Na teologia de Finney, Deus não é soberano, o homem não é um


pecador por natureza, a expiação de Cristo não é um pagamento
válido pelo pecado, a doutrina da justificação pela imputação é
insultante à razão e à moralidade, o novo nascimento é produzido
simplesmente por técnicas bem sucedidas, e avivamento é o resultado
de campanhas bem planejadas com os métodos corretos.

Antes de Finney, os evangelistas reformados aguardavam sinais ou


evidências da operação do Espírito Santo nos pecadores, trazendo-os
debaixo de convicção de pecado, para então guiá-los à Cristo. Não
colocavam pressão sobre a vontade dos pecadores, por meio
psicológicos, com receio de produzir falsas conversões. Finney, porém,
seguiu caminho oposto, e seu caminho prevaleceu. Já que acreditava
na capacidade inerente da vontade humana de tomar decisões
espirituais quando o desejasse, suas campanhas de evangelismo e de
reavivamento passaram a girar em torno de um simples propósito:
levar os pecadores a fazer uma escolha imediata de seguir a Cristo.
Com isto, introduziu novos métodos nos seus cultos, como o "banco
dos ansiosos" (de onde veio a prática de se fazer apelos ao final da
mensagem), o uso de qualquer medidas que provocassem um estado
emocional propício ao pecador para escolher a Deus, o que incluía
apelos emocionais e denúncias terríveis do pecado e do juízo.

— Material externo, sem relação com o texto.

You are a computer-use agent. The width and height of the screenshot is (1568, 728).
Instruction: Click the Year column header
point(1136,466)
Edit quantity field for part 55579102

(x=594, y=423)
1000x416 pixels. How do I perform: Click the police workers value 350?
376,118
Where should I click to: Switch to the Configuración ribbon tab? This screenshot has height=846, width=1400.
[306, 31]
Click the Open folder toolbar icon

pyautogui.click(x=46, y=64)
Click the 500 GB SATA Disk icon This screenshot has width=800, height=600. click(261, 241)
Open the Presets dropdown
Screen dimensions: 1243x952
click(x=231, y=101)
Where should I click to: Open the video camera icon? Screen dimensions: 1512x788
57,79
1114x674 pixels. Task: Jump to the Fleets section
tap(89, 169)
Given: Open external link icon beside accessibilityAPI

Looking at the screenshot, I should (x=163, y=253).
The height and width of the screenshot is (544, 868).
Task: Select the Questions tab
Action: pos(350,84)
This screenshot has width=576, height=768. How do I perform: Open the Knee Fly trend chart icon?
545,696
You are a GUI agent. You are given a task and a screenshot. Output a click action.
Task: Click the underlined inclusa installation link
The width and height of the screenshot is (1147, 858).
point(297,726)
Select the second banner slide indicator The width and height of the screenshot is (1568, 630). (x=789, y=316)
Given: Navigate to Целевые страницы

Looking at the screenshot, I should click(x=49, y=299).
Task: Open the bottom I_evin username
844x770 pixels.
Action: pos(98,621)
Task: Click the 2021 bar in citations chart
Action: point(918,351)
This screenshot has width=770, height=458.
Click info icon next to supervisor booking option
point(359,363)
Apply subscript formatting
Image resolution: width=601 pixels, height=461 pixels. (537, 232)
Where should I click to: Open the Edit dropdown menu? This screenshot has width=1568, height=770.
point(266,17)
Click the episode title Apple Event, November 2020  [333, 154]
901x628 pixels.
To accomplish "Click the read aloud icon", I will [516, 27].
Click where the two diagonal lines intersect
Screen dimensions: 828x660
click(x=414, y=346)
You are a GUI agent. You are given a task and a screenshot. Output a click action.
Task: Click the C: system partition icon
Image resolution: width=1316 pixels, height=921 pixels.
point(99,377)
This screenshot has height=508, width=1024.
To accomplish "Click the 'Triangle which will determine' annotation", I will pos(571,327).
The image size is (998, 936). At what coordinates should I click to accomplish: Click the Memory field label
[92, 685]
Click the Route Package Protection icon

O impacto dos métodos reavivalistas de Finney no evangelicalismo


moderno são tremendos. Seus sucessores têm perpetuado estes
métodos e mantido as características do fundador: o apelo por decisões
imediatas, baseadas na vontade humana; o estímulo das emoções
como alvo do culto; o desprezo pela doutrina; e a ênfase que se dá na
pregação a se fazer uma escolha, em vez da ênfase às grandes
doutrinas da graça. As igrejas evangélicas de hoje, influenciadas pela
teologia e pelos métodos de Finney, acreditando que reavivamentos
podem ser produzidos, e que pecadores podem decidir seguir a Cristo
quando o desejarem, têm adotado táticas e práticas em que as pessoas
são vistas como clientes, e que promovem a mentalidade consumista
nas igrejas evangélicas.

A relação entre os métodos de Finney e o espírito consumista moderno


foi corretamente notado por Rodney Clapp, em recente artigo na
Christianity Today (Outubro de 1966): "Ao enfatizar a importância de
se tomar uma decisão para Cristo, Charles Finney e outros
reavivalistas ajudaram na sacramentalização da ‘escolha’, elemento
chave do consumismo capitalista de hoje. O reavivalismo [de Finney]
encorajava sentimentos de êxtase e a abertura do indivíduo para
mudanças costumeiras de conversão e reconversão" (p. 22).

O Senhor Jesus preferiu doze seguidores genuínos a ter uma multidão


de consumidores. Creio que a igreja evangélica brasileira precisa
seguir a Cristo também aqui. É preciso que reconheçamos que as
tendências modernas em alguns quartéis evangélicos é a de produzir
consumidores, muito mais que reais discípulos de Cristo, pela forma
de culto, liturgias, atrações, e eventos que promovem. Um retorno às
antigas doutrinas da graça, pregadas pelos apóstolos e pelos
reformadores, enfatizando a busca da glória de Deus como alvo maior
do homem, poderá melhorar esse estado de coisas.